A view of Volcan Mountain from Apple Lane Orchards. Kieth and Priscilla are both on the Board of the Volcan Mountain Foundation which they have a great view from Apple Lane Orchards.
A Second Chance for At-Risk and Special Needs Kids.
The Webbs are heavily involved with the Angels of Aseltine School, an auxiliary group of caring supporters that raise money for the Aseltine School in San Diego, a private school for at-risk adolescent kids and special needs kids with disabilities.
Apple Lane Orchards Cider Mill
The Apple Lane Orchards previous owner, Tyler, recommended to the Webbs that they hire Thomas Hensley, a young Julian cider mill operator who had apprenticed under Julian Master Apple Farmer, Ray Meyer. Thomas was to manage the ranch and produce their Apple Lane Orchards cider. So they did—and Thomas Hensley became the Apple Lane Orchards operator and manager. Here is Thomas Hensley’s philosophy of cider production under the Apple Lane Orchard’s name on behalf of Kieth and Priscilla Webb.
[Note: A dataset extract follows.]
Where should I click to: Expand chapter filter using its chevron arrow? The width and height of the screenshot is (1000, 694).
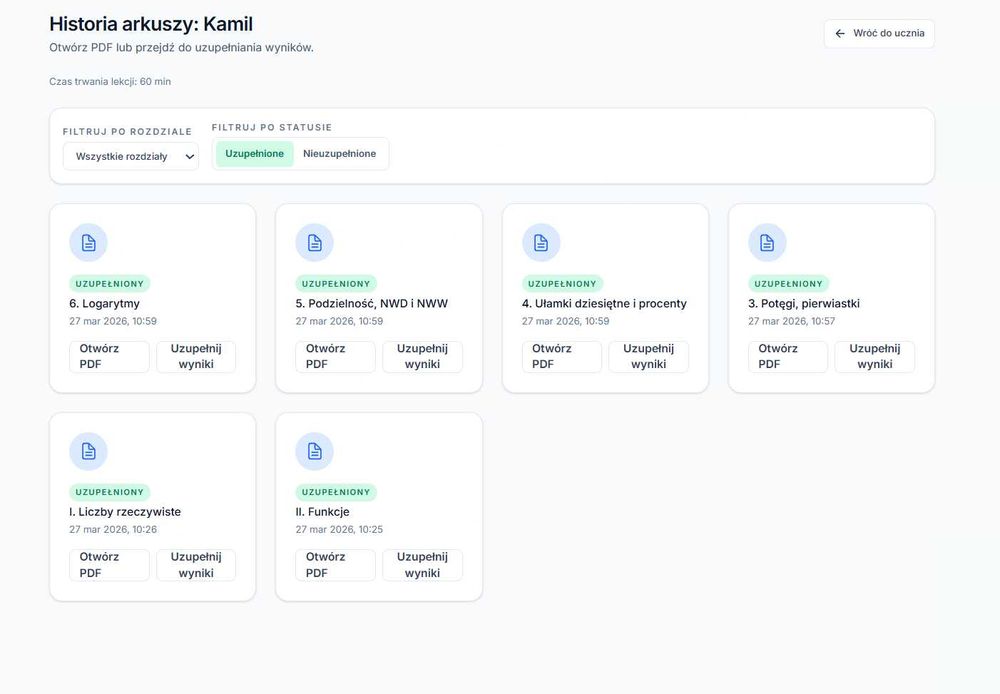[189, 157]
At the Apple Lane Orchards processing facility in the historic old-west town of Julian, California, the apples are painstakingly selected for a balance between sweetness and tartness. Apple Lane Orchards blends different apples together to get the perfect combination—their own “SECRET” recipe.
Apple Lane Orchards usually works with a precise blend of six or more apple varieties. Interestingly, it takes about 13 pounds, or a third of a bushel of apples, to make one gallon of cider. Once the apples are harvested from trees in orchards during the fall, or are removed from a refrigerated warehouse during the off-season, they are brought to the Apple Lane manufacturing facility and transported by a conveyor to a hammer mill to be ground down into what is called pomace or mash.
This pulp mash or pomace is then transferred to the cider press and built up in layers into a block. Traditionally the method for squeezing the juice from the apples involves placing cheese cloths between the layers of pomace. These cheesecloth “patties” are built up using the pomace until there is a rack of ten or twelve layers.
The rack is then subjected to increasing degrees of pressure, until all the juice is squeezed from the pomace. This juice then flows into an open plastic vat awaiting “flash” pasteurizing.
Every part of the apple is salvaged with the pressed pulp from the juiced apples collected by astute farmers raising animals as winter feed.
“We serve nothing but the best apples and varieties.” says Thomas Hensley and we are licensed and certified by the FDA and have implemented current Good Manufacturing Processes (cGMP) in the manufacture and distribution of our cider. In fact, he adds with a laugh, “You might say our apples love each other and bless and strengthen the lives they nourish.” Apple Lane Orchards and the Webbs have been a huge valuable force in my life, and I am thankful for the opportunities that have come my way because of them.